Work to do —
Lay out every line of the records below as a JSON list of strings, one string per line, with blank lines and the pictures left out.

** Begin Supplied data **

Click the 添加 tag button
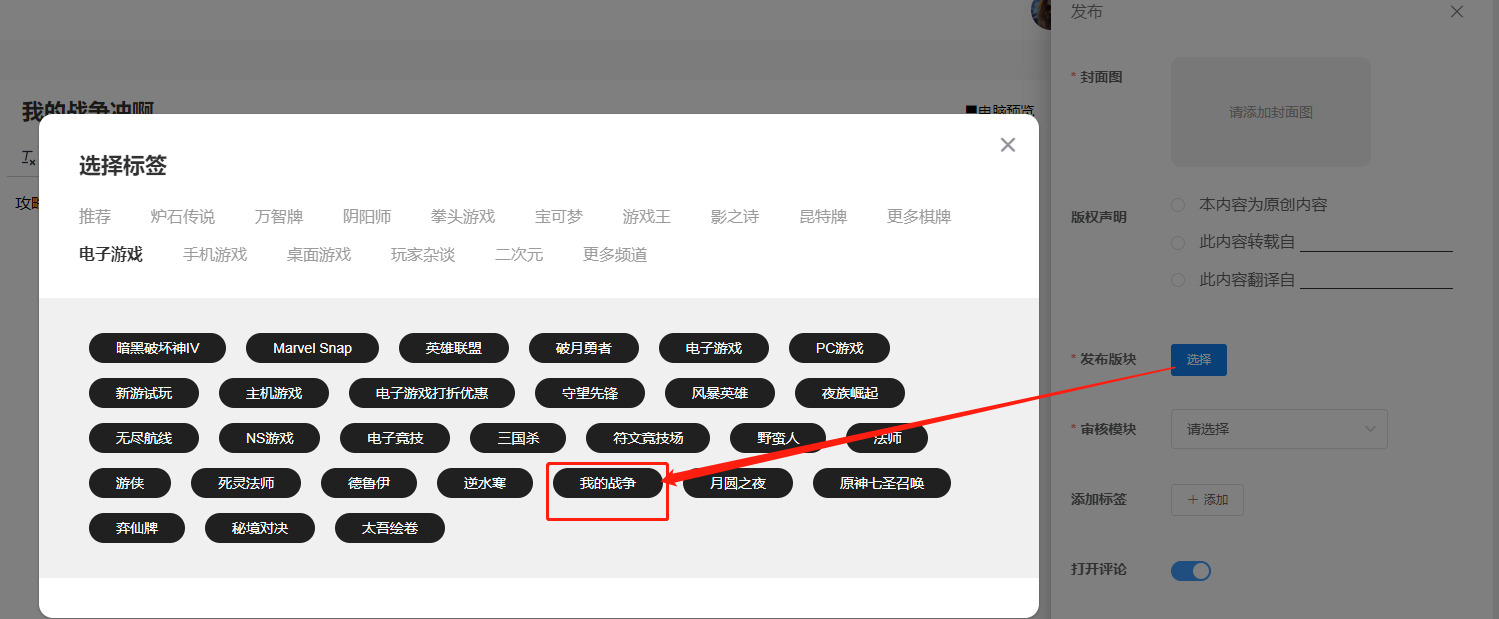 (1207, 500)
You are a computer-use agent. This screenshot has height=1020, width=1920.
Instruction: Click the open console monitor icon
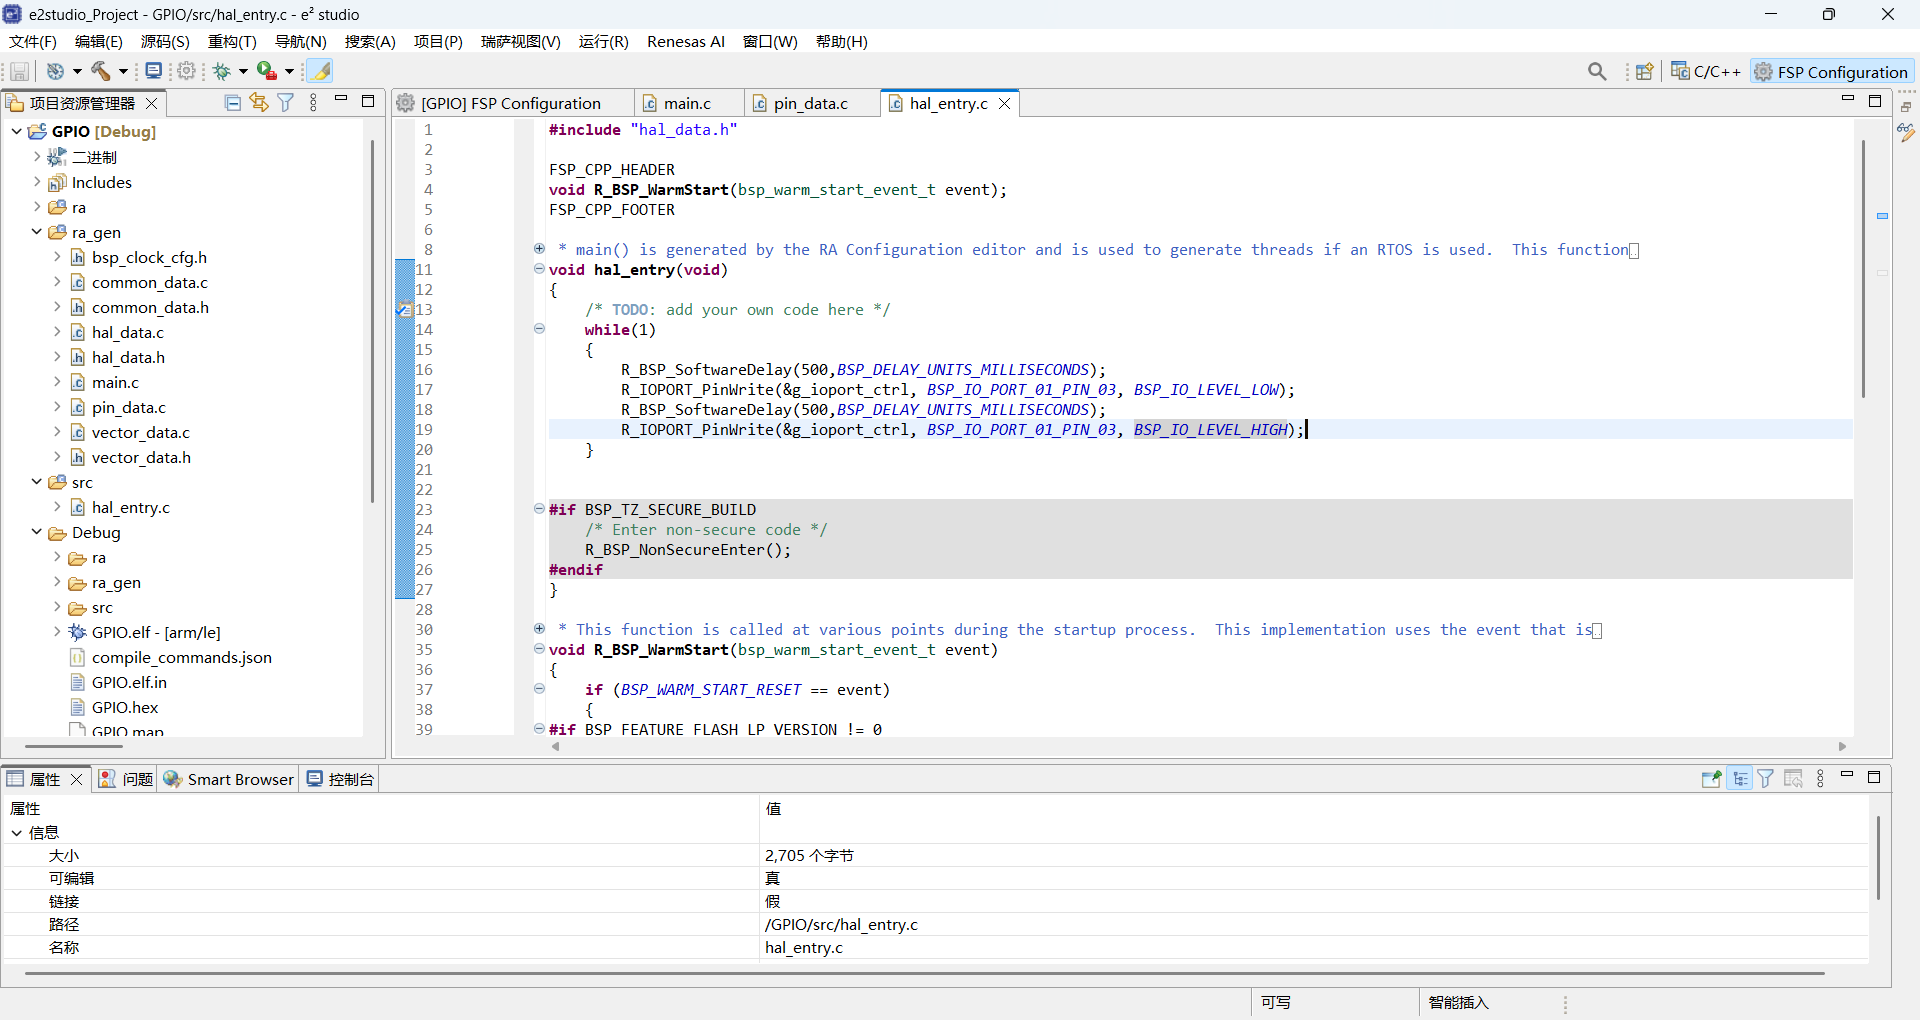click(x=153, y=71)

** End Supplied data **

The response —
[
  "Click the 添加 tag button",
  " (1207, 500)",
  "You are a computer-use agent. This screenshot has height=1020, width=1920.",
  "Instruction: Click the open console monitor icon",
  "click(x=153, y=71)"
]